§ **Description of the task**
In the forum thread about NewEgg customer support below, type out the passage from "## linskyjack (Aug" up to and including "exactly like this.", with no changes.

§ **Excerpted text**

###

# NewEgg.com



## TechGuy (Feb 12, 1999)

Well, I've been on the phone with NewEgg.com "Customer Support" for over an hour -- what's funny is that every time I call them, the first thing their recording says is that they're "proud to announce that all of their customer service representatives have been trained in how to handle problems during the first call!"  

I've recently been moving more and more of our purchasing to NewEgg from ZipZoomFly -- we spent $7000 with NewEgg this month alone -- but now I'm regretting that decision. At the moment, I'm fighting over two $35 dented cases. It's not even worth my time to deal with these people, and that irritates me even more. They tell me that someone will call back in 7-10 days, and no one does. They say that they will replace three cases, and they send one. Then they say, "sorry -- you only have 15 days to report a damaged item." I reported it the first time! Their "highly trained" customer service representative is just too dumb to enter the proper quantity the first time!

If anyone happens to know a real person who works at NewEgg, I'd love to talk to them!  But, I'd encourage everyone to reconsider the assumption that NewEgg is a safe place to buy equipment. I'm going back to ZipZoomFly.


----------



## linskyjack (Aug 28, 2004)

You are not the first---As these companies grow larger (ie. Dell, Apple etc) they forget what got them there.....great customer support. Anyhow, I hope that ZipZoomFly doesn't grow as fast as Newegg!


----------



## Stoner (Oct 26, 2002)

Sorry to hear that, Mike.
Reputations come and go on issues exactly like this.
Thanks for the ZipZoomFly recomendation.


----------



## brenth (Apr 6, 2005)

Sorry to hear about this experience with Newegg. I used to buy from them quite a bit and was very happy. Haven't needed to order from them in the past 6 months, but thank you for sharing this. 

Unfortunately, Jack is right about the customer service of companies. It seems it's the first area to suffer when a company grows. It's also a tough field to work in and I couldn't do it. Teachers, customers service reps, and me - we all could do with a nice raise!


----------



## Mulderator (Feb 20, 1999)

I also have had very good results with NewEgg with no problems on returns of merchandise. Perhaps you are dealing with a Moore-On!


----------



## Rollin' Rog (Dec 9, 2000)

Just For You, Mulder


----------



## loserOlimbs (Jun 19, 2004)

First time I have heard anything bad about Newegg.com myself.

I actually do a lot of juggling too.
I usually start on www.newegg.com
then check www.zipzoomfly.com
and then www.ewiz.com
lastly I check www.pricewatch.com and www.froogle.com
If I find a great deal from either of those last two I then google search "Sites name + review"
I have never had a problem yet (knock on wood)

Anyway, hope you get your Newegg straightened out, good luck and all!


----------



## TechGuy (Feb 12, 1999)

Yeah, I'd had very few problems in the past (other than one box of bad hard drives, but I'm not sure I can really blame that on them) -- I was just frustrated that the one time I had a problem, they treated me like this. You guys are quite right about customer service, though -- the bigger the company gets, the more they forget.


----------



## Skivvywaver (Mar 18, 2001)

I ordered a high dollar PSU from them. I am sitting here one day and fedex rings the bell. OK, cool my new PSU.

###

§ **Given material**

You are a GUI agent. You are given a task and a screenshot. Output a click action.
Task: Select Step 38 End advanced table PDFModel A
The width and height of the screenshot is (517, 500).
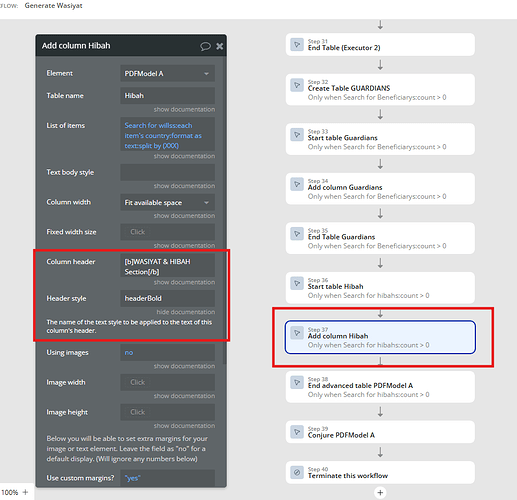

###

§ **Solution to this exercise**
## linskyjack (Aug 28, 2004)

You are not the first---As these companies grow larger (ie. Dell, Apple etc) they forget what got them there.....great customer support. Anyhow, I hope that ZipZoomFly doesn't grow as fast as Newegg!


----------



## Stoner (Oct 26, 2002)

Sorry to hear that, Mike.
Reputations come and go on issues exactly like this.